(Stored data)
^^^^^^^^
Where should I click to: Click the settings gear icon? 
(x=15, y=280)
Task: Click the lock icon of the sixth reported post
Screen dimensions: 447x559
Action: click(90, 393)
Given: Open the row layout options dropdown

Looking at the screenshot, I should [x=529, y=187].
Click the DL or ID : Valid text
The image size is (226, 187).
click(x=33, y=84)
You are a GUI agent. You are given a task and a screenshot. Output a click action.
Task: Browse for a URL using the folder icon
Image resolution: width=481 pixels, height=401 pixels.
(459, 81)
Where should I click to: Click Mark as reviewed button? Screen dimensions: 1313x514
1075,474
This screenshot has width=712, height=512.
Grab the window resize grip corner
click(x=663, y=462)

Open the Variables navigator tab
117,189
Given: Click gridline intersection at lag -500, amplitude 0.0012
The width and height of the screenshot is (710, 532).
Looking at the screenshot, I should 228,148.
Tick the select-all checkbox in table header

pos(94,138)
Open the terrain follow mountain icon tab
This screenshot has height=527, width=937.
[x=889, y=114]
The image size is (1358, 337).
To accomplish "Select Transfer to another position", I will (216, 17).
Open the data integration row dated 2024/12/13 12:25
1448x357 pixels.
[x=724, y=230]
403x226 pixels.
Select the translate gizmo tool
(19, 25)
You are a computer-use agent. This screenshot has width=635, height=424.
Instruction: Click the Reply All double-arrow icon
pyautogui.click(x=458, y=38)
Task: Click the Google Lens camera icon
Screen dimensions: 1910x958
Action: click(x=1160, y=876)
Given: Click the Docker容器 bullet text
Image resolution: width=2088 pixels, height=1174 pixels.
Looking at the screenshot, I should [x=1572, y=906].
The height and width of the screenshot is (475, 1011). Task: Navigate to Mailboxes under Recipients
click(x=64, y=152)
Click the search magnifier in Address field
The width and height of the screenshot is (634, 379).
^^^^^^^^
*Exercise aim*: Exactly as written above, reproduce all of the entries.

*Answer space*:
Where should I click to: Click the settings gear icon? 
(x=15, y=280)
Task: Click the lock icon of the sixth reported post
Screen dimensions: 447x559
Action: click(90, 393)
Given: Open the row layout options dropdown

Looking at the screenshot, I should [x=529, y=187].
Click the DL or ID : Valid text
The image size is (226, 187).
click(x=33, y=84)
You are a GUI agent. You are given a task and a screenshot. Output a click action.
Task: Browse for a URL using the folder icon
Image resolution: width=481 pixels, height=401 pixels.
(459, 81)
Where should I click to: Click Mark as reviewed button? Screen dimensions: 1313x514
1075,474
This screenshot has width=712, height=512.
Grab the window resize grip corner
click(x=663, y=462)

Open the Variables navigator tab
117,189
Given: Click gridline intersection at lag -500, amplitude 0.0012
The width and height of the screenshot is (710, 532).
Looking at the screenshot, I should 228,148.
Tick the select-all checkbox in table header

pos(94,138)
Open the terrain follow mountain icon tab
This screenshot has height=527, width=937.
[x=889, y=114]
The image size is (1358, 337).
To accomplish "Select Transfer to another position", I will (216, 17).
Open the data integration row dated 2024/12/13 12:25
1448x357 pixels.
[x=724, y=230]
403x226 pixels.
Select the translate gizmo tool
(19, 25)
You are a computer-use agent. This screenshot has width=635, height=424.
Instruction: Click the Reply All double-arrow icon
pyautogui.click(x=458, y=38)
Task: Click the Google Lens camera icon
Screen dimensions: 1910x958
Action: click(x=1160, y=876)
Given: Click the Docker容器 bullet text
Image resolution: width=2088 pixels, height=1174 pixels.
Looking at the screenshot, I should [x=1572, y=906].
The height and width of the screenshot is (475, 1011). Task: Navigate to Mailboxes under Recipients
click(x=64, y=152)
Click the search magnifier in Address field
The width and height of the screenshot is (634, 379).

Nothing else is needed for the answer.